DATA
==================================================

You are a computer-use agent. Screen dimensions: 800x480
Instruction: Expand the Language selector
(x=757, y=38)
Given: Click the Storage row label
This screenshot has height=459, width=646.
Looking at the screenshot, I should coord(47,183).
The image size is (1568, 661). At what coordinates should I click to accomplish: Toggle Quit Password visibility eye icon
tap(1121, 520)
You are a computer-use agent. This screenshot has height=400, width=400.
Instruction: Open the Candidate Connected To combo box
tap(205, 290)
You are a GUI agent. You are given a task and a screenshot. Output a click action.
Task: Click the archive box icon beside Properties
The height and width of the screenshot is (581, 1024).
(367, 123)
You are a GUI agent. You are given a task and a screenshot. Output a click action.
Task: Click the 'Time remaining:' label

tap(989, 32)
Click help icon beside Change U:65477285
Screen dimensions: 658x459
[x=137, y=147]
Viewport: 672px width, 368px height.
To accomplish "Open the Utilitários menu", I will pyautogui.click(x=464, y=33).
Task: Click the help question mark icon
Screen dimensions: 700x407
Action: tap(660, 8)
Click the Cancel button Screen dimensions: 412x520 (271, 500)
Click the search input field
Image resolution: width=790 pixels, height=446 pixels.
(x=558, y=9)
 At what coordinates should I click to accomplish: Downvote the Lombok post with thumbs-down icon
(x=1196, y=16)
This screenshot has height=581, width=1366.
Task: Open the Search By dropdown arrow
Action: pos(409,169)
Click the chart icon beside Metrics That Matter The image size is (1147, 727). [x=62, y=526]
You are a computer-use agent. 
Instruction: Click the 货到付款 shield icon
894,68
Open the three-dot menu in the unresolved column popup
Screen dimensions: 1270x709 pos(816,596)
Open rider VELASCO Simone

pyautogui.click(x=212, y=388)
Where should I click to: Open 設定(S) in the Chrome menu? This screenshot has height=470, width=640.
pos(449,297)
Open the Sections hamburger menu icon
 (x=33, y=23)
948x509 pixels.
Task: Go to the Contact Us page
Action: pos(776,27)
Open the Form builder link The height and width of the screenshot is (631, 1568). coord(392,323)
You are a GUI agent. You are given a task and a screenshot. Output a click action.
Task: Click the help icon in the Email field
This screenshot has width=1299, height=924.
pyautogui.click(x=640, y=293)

==================================================

WHAT IS NEEDED
An exact copy of the lines from the one with "At what coordinates should I click to accomplish: Downvote" to the final line of the entries is all that the answer should hold.

THE ANSWER
 At what coordinates should I click to accomplish: Downvote the Lombok post with thumbs-down icon
(x=1196, y=16)
This screenshot has height=581, width=1366.
Task: Open the Search By dropdown arrow
Action: pos(409,169)
Click the chart icon beside Metrics That Matter The image size is (1147, 727). [x=62, y=526]
You are a computer-use agent. 
Instruction: Click the 货到付款 shield icon
894,68
Open the three-dot menu in the unresolved column popup
Screen dimensions: 1270x709 pos(816,596)
Open rider VELASCO Simone

pyautogui.click(x=212, y=388)
Where should I click to: Open 設定(S) in the Chrome menu? This screenshot has height=470, width=640.
pos(449,297)
Open the Sections hamburger menu icon
 (x=33, y=23)
948x509 pixels.
Task: Go to the Contact Us page
Action: pos(776,27)
Open the Form builder link The height and width of the screenshot is (631, 1568). coord(392,323)
You are a GUI agent. You are given a task and a screenshot. Output a click action.
Task: Click the help icon in the Email field
This screenshot has width=1299, height=924.
pyautogui.click(x=640, y=293)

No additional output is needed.